Find the sum of the convergent series by using a well-known function. Identify the function and explain how you obtained the sum. $$ \sum_{n=1}^{\infty}(-1)^{n+1} \frac{1}{3^{2 n-1}(2 n-1)} $$

Short answer

The sum of the series is \( \arctan(\frac{1}{3}) \)

Step-by-step solution

Identify the well-known function

The given series looks similar to the Taylor series expansion of \( \arctan(x) = x - \frac{x^3}{3} + \frac{x^5}{5} - \frac{x^7}{7} + \ldots \) .

Draw parallels with Taylor series

The given series is \( \sum_{n=1}^{\infty}(-1)^{n+1} \frac{1}{3^{2 n-1}(2 n-1)} \), which can be rewritten as \( \sum_{n=1}^{\infty}(-1)^{n+1} \frac{1}{(2 n-1)3^{2 n-1}} \).
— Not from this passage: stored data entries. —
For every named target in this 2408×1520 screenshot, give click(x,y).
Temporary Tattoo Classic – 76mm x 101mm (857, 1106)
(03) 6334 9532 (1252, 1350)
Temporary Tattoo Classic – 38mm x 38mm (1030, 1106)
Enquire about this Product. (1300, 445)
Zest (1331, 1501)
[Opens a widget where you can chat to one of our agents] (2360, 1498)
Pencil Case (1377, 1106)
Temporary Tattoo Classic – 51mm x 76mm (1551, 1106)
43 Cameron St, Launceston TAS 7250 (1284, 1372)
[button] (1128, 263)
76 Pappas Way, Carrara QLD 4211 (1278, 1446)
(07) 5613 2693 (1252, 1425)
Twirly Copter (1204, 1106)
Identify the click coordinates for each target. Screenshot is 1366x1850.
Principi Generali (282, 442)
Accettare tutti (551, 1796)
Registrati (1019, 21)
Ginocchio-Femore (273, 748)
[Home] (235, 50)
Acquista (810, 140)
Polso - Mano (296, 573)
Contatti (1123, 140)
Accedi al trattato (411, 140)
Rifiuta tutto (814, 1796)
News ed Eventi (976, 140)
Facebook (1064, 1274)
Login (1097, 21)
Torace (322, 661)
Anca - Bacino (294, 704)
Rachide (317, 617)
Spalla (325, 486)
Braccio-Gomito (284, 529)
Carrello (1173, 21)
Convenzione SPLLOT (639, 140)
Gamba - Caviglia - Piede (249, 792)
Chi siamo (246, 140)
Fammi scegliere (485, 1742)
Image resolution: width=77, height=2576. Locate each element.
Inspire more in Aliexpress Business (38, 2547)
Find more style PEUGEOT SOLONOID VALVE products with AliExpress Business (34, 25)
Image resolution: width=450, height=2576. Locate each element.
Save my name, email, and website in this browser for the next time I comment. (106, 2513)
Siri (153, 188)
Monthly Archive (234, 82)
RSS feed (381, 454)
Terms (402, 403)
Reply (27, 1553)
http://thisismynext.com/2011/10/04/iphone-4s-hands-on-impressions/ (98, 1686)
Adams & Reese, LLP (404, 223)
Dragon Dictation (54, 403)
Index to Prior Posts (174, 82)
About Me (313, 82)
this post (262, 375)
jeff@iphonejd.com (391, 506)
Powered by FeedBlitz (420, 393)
This is very similar to \( \arctan(x) \) except that every x in \( \arctan(x) \) is replaced by \( \frac{1}{3} \) in the given series.

Use known function to find sum

Thus, we see that the given series is merely the series expansion of \( \arctan(x) \) evaluated at \( x = \frac{1}{3} \). Therefore, the sum of the given series equals \( \arctan(\frac{1}{3}) \).